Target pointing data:
.....

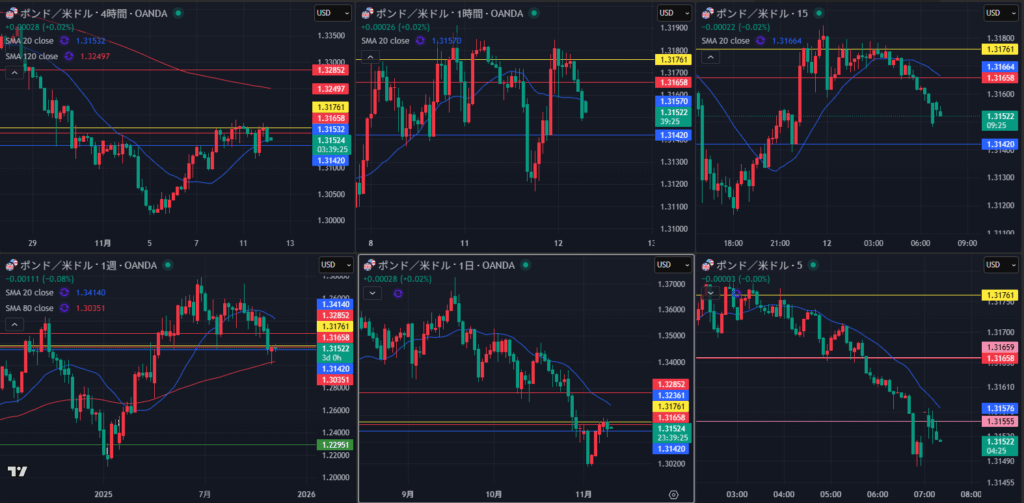Click yellow 1.31761 price label on 15-minute chart
This screenshot has height=503, width=1024.
(x=1000, y=49)
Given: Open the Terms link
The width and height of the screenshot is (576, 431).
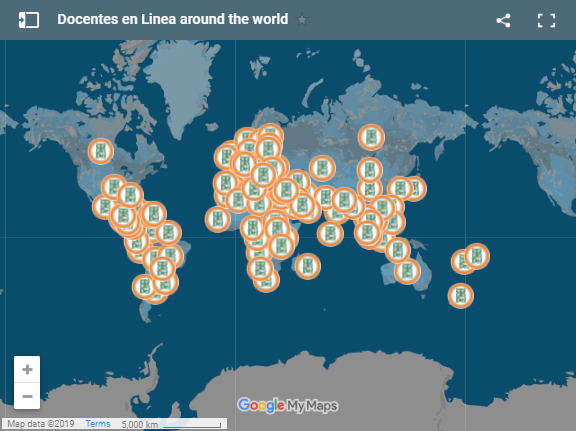Looking at the screenshot, I should point(98,424).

.....

THE PROBLEM: Retype every line of the records above word for word, leaving out the pictures.

ANSWER TO THE PROBLEM:
Click yellow 1.31761 price label on 15-minute chart
This screenshot has height=503, width=1024.
(x=1000, y=49)
Given: Open the Terms link
The width and height of the screenshot is (576, 431).
Looking at the screenshot, I should point(98,424).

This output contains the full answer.